PETUNJUK LATIHAN ->
1) Tulis ulang bagian kutipan dokumen di antara "Saya akhirnya menempati" dan "pembicaraan singkat itu.", termasuk kedua bagian itu.
2) Jawab pertanyaan berikut berdasarkan kutipan dokumen.
(a) Pukul berapa kegiatan di ruang workshop berlangsung?
(b) Prof. Ian Townsend-Gault berasal dari universitas mana?
(c) Siapa hadirin dari Indonesia yang disebut sangat istimewa?

KUTIPAN DOKUMEN ->
>>

Saya akhirnya menempati sebuah meja setelah menyapa beberapa arang. Saya benar-benar lega karena akhirnya sampai di Vietnam dan siap presentasi. Saya duduk bersama satu orang dari perusahan maritim Malaysia, satu orang dari Petroleum Institute of Thailand dan satu peneliti dari China. Kami berbicara banyak hal. Saya senang berinteraksi dengan mereka dan belajar banyak hal dari pembicaraan singkat itu.

Ruang Workshop, jam 1.30
Prof. Ian Townsend-Gault memperkenalkan saya secara singkat. Peneliti senior ini adalah ahli terpandang dari University of British Columbia, Kanada. Seperti biasa, saya agak resah dan sedikit berdebar-debar. Meskipun telah melakukan presentasi di banyak tempat, perasaan khawatir dan berdebar-debar itu tetap saja akrab. Hanya intensitasnya yang berubah-ubah. Mengetahui nama-nama hebat dari berbagai belahan dunia akan mendengarkan saya beberapa saat lagi, kekhawatiran itu menguat. Saya tahu, diantara mereka adalah doktor senior dan profesor dari Oxford, Harvard, NUS, Waterloo, NTU, UNSW, John Hopkins, Wollongong, Nottingham, dan beberapa universitas serta pusat kajian besar di China, Vietnam, Korea, Thailand, Malaysia, Taiwan, dan Filipina. Selain itu ada juga orang-orang dari Chevron, Media TV, media cetak dan sebagainya. Satu dari hadirin itu, ada yang sangat istimewa: Prof. Hasjim Djalal, veteran hukum laut dari Indonesia. Saya berhenti membayangkan sangarnya mereka ketika Ian berkata “Andi, the time is yours now.

<<

BAHAN TERKUMPUL ->
>>

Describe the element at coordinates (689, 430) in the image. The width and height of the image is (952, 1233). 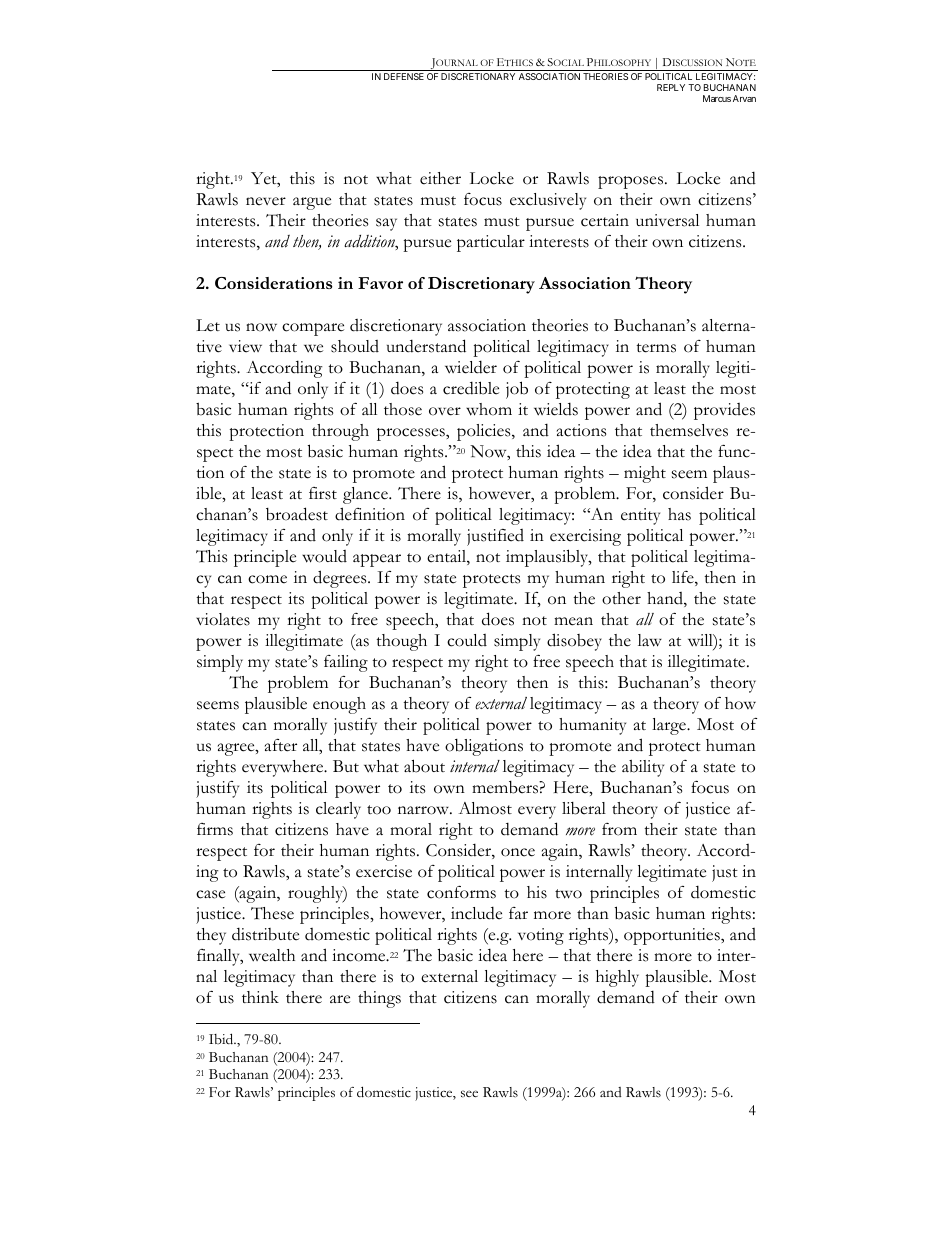
I see `themselves` at that location.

<<

JAWABAN TIAP TUGAS ->
1)
Saya akhirnya menempati sebuah meja setelah menyapa beberapa arang. Saya benar-benar lega karena akhirnya sampai di Vietnam dan siap presentasi. Saya duduk bersama satu orang dari perusahan maritim Malaysia, satu orang dari Petroleum Institute of Thailand dan satu peneliti dari China. Kami berbicara banyak hal. Saya senang berinteraksi dengan mereka dan belajar banyak hal dari pembicaraan singkat itu.

2)
(a) Pukul 1.30.
(b) University of British Columbia, Kanada.
(c) Prof. Hasjim Djalal, veteran hukum laut dari Indonesia.